Material to process: Begin

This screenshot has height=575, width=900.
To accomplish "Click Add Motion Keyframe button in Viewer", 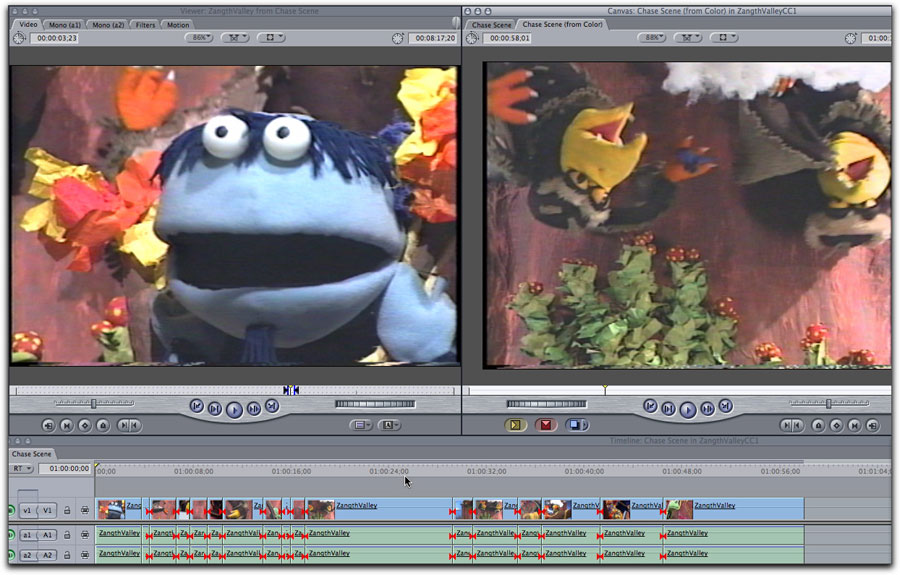I will pos(85,425).
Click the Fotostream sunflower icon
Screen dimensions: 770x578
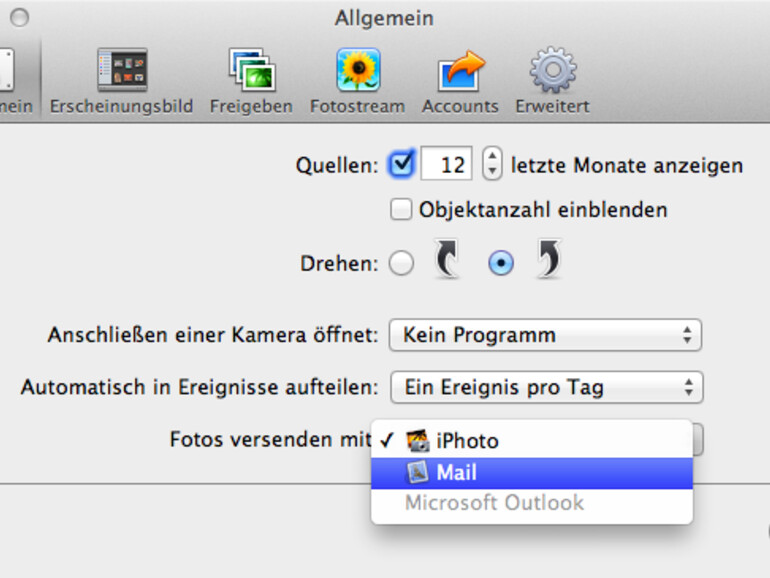(x=357, y=71)
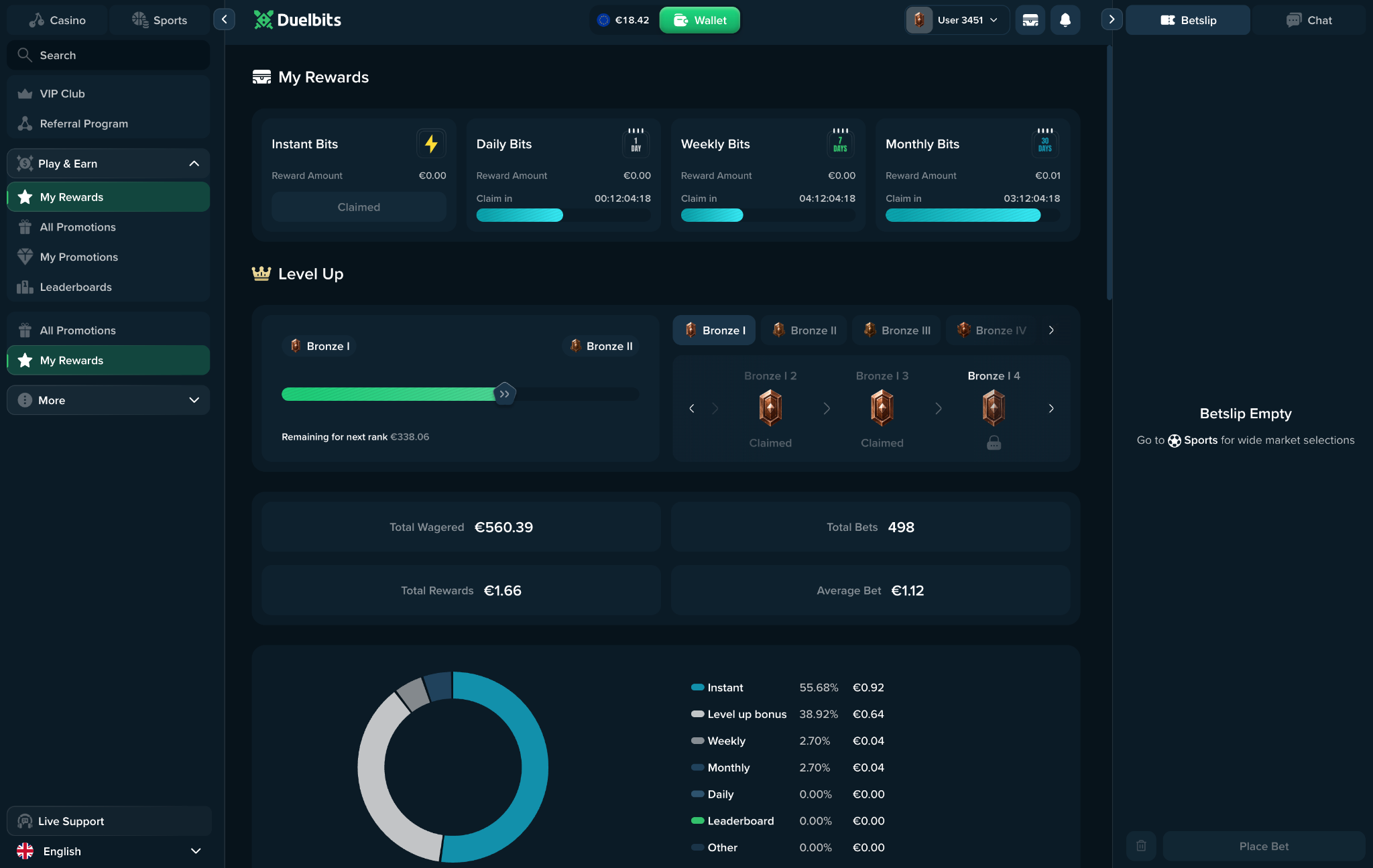Open the notifications bell icon
Viewport: 1373px width, 868px height.
[x=1065, y=20]
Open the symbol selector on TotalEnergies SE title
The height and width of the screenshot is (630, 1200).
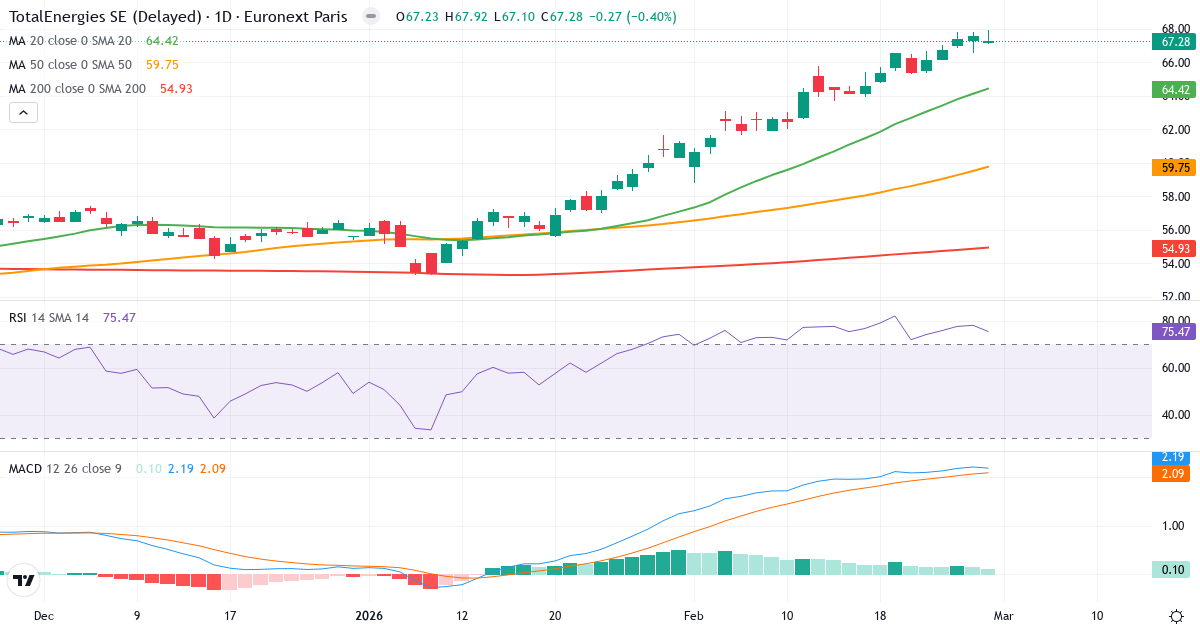click(x=100, y=16)
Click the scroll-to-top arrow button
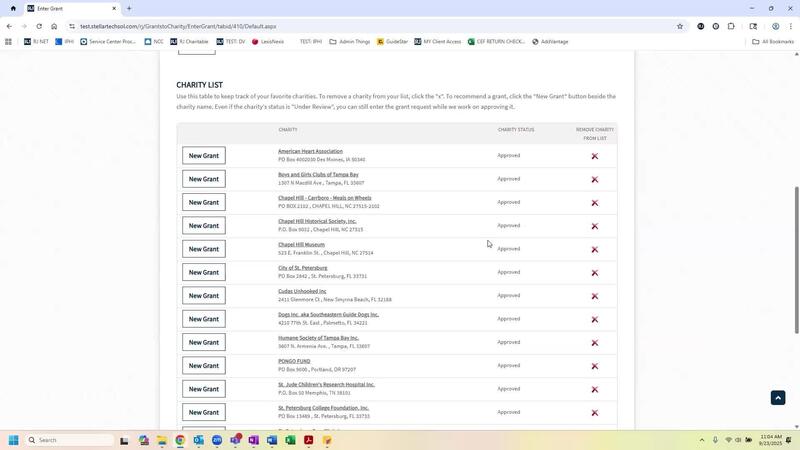The image size is (800, 450). (778, 398)
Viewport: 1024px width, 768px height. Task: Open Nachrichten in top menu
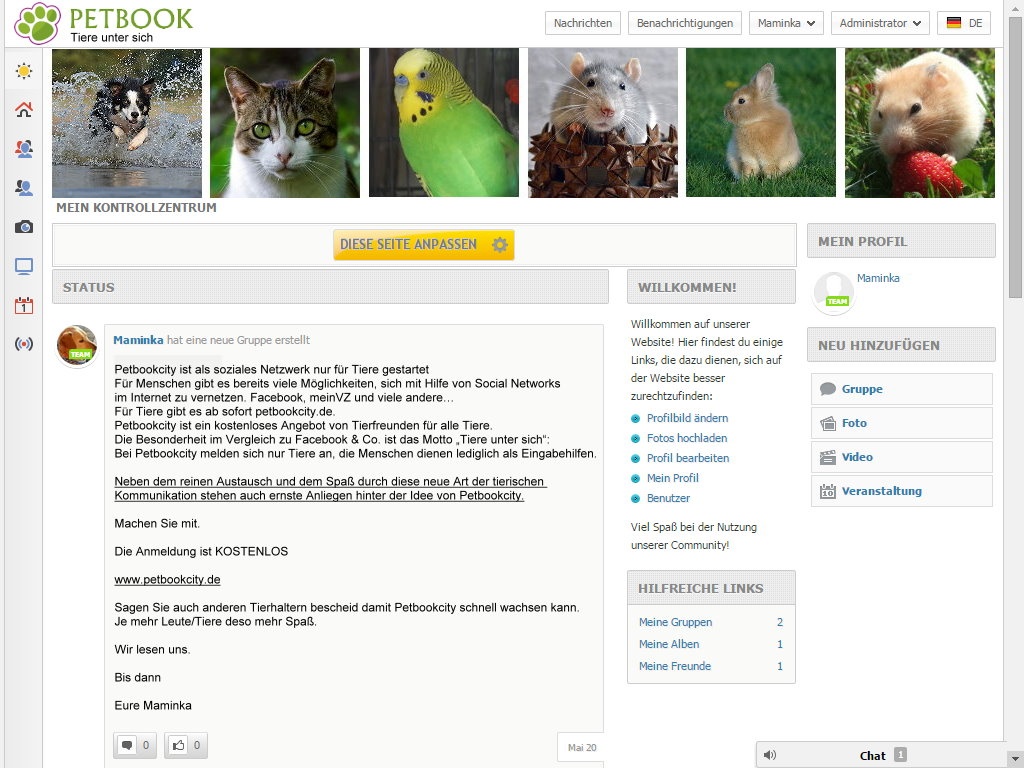tap(583, 23)
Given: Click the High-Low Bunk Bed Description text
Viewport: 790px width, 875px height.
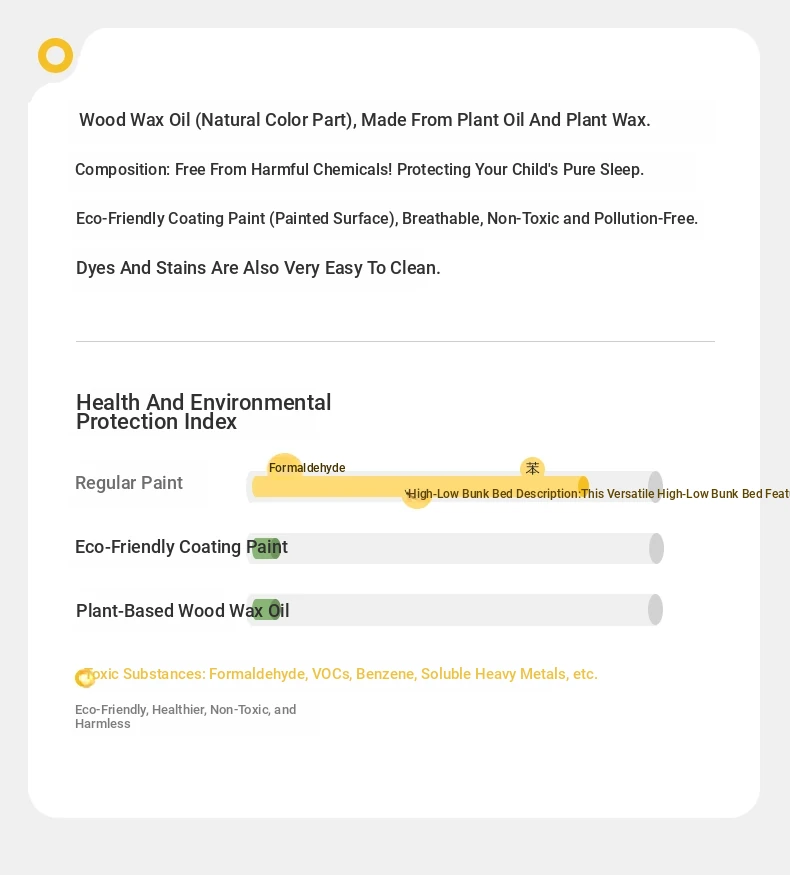Looking at the screenshot, I should pos(598,494).
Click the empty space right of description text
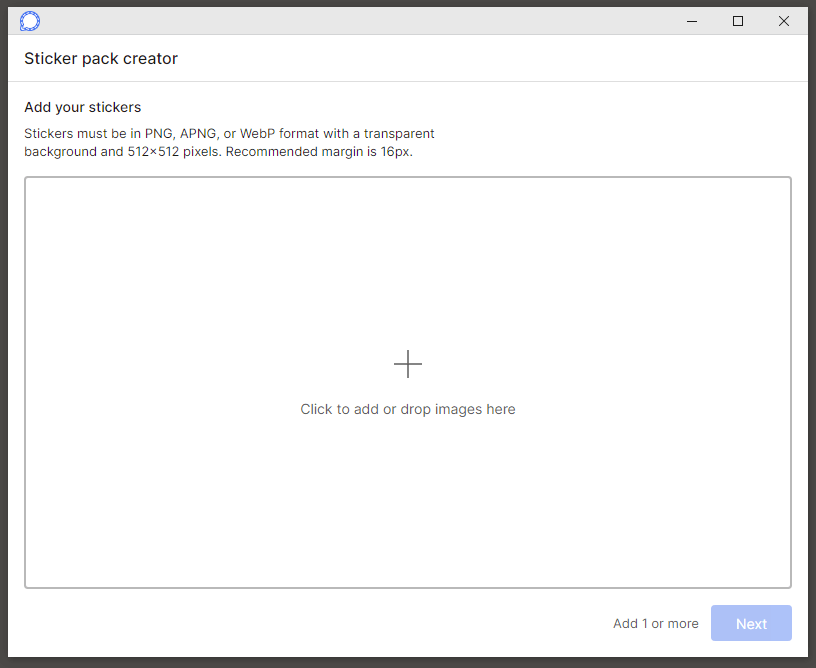 click(620, 142)
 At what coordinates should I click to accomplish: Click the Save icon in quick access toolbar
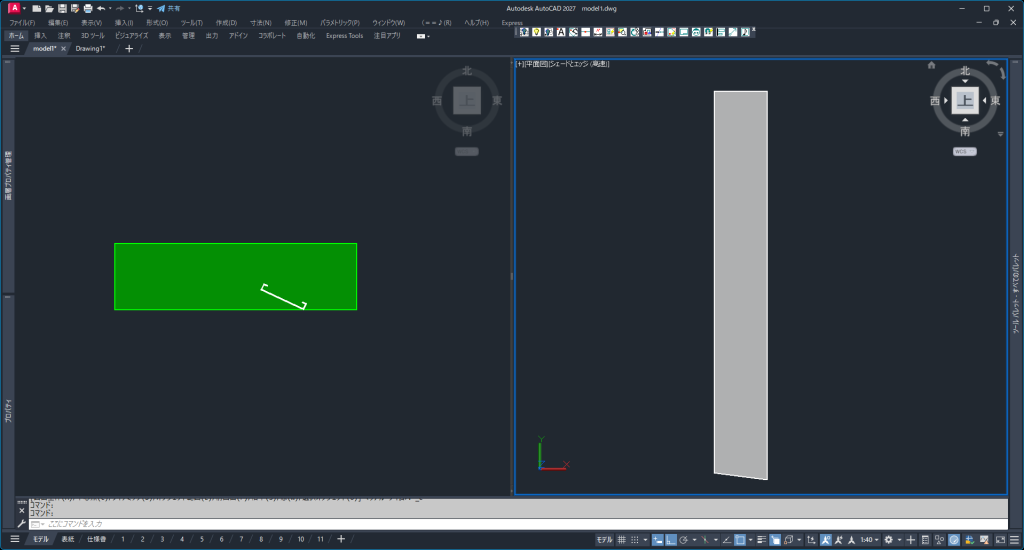coord(62,8)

Material to process: End

When you reach the line that contains "Given: Click the", start reproducing, and continue word for word to the end of the records; skip all pictures.

_Problem solution_.
Given: Click the High-Low Bunk Bed Description text
Viewport: 790px width, 875px height.
Looking at the screenshot, I should pos(598,494).
Click the empty space right of description text
 click(620, 142)
 At what coordinates should I click to accomplish: Click the Save icon in quick access toolbar
coord(62,8)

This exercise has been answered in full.